Mason jar sizes: a complete guide with dimensions
If you have ever stood in a kitchen aisle trying to work out whether you need a pint or a quart, you are not alone. Mason jars come in a handful of standard sizes, and once you know them, canning, storing and gifting all get easier.
Here is the full range, what each size measures, and where each one earns its place.
The standard mason jar sizes
American mason jars are sold by volume, usually in ounces, and the same volumes show up across the main brands. These are the common ones:
- 4 oz (quarter-pint) — about 3.25 in tall, 2 in across. Jams, spices, party favors.
- 8 oz (half-pint) — about 4 in tall, 2.75 in across. Jams, sauces, single-serve preserves.
- 12 oz — about 4.75 in tall, 2.75 in across. A tall half-pint, good for drinks and dressings.
- 16 oz (pint) — about 5 in tall, 3 in across. The all-rounder: pickles, salsa, drinks, dry storage.
- 24 oz (pint and a half) — about 6.5 in tall, 3 in across. Overnight oats, larger sauces.
- 32 oz (quart) — about 6.9 in tall, 3.9 in across. Canning vegetables, cold brew, bulk dry goods.
- 64 oz (half-gallon) — about 9.5 in tall, 4 in across.
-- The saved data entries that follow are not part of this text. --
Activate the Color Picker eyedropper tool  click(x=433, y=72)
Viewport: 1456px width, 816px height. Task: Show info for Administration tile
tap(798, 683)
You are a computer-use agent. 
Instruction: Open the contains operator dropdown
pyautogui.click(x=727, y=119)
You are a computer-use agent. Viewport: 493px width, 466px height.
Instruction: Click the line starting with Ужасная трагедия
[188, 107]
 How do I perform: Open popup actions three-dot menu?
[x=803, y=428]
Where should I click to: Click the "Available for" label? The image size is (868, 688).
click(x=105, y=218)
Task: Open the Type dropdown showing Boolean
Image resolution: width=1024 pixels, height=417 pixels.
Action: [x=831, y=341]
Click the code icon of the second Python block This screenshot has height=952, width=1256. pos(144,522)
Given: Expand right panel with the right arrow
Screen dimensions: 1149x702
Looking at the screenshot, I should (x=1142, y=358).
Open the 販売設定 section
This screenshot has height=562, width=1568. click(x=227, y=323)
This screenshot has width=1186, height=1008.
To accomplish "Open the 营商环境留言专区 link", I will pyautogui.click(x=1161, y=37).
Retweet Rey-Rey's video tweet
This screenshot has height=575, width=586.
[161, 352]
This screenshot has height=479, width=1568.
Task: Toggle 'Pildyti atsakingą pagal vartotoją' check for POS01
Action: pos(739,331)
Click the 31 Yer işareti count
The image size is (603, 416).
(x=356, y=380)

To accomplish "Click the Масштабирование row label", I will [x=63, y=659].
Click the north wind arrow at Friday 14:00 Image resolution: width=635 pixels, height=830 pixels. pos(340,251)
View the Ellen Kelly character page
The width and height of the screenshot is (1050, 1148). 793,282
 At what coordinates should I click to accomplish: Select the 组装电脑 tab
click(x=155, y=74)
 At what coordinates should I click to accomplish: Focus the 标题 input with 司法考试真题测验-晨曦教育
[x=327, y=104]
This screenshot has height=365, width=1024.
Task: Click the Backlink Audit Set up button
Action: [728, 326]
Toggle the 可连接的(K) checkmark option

Juices, kombucha, large-batch storage.
Heights and diameters vary slightly by brand and by whether the jar is regular or wide mouth, so treat the numbers as close guides rather than exact specs.
Regular mouth vs wide mouth
Every size above comes in two opening styles, and the choice matters more than the size for some jobs.
A regular mouth jar has an opening around 2.4 in across, with shoulders that taper in near the top. The narrower neck pours cleanly and the shape suits liquids and anything you tip out.
A wide mouth jar has an opening around 3 in across and straight sides all the way up. That makes it easy to fill, easy to reach into with a spoon, and easy to clean. Wide mouth wins for chunky foods, overnight oats, and anything you scoop.
The lids are not interchangeable between the two, so pick a mouth style and stick with it for your rings and lids.
Which size for which job
Canning and preserving. Half-pints and pints for jams, jellies and salsas; quarts for vegetables, pickles and sauces. Half-gallons are generally not recommended for water-bath or pressure canning most foods, they are best kept for cold storage.
Where jars meet packaging
If you sell what goes in the jar, the jar is only half the package. A branded lid, a printed jar label and the right box turn a plain mason jar into a retail product. For candles, cosmetics and food jars, labels that fit the curve and survive handling do most of the work.
Shipping filled jars is its own problem: glass is heavy and breaks. A box with dividers keeps jars from knocking together in transit, and a snug mailer stops them shifting.
FAQ
Are mason jar sizes standard across brands?
The volumes (pint, quart, and so on) are standard, but exact heights and diameters vary a little between brands. Lids and rings within the same mouth style are usually cross-compatible.
Can I use any mason jar for canning?
Use jars sold as canning jars and inspect them for chips. Decorative or drinking jars are not always tempered for the heat of canning.
What size holds a standard drink?
A 16 oz pint is the classic mason-jar drink size; 12 oz suits a smaller serve, 24 oz a large one.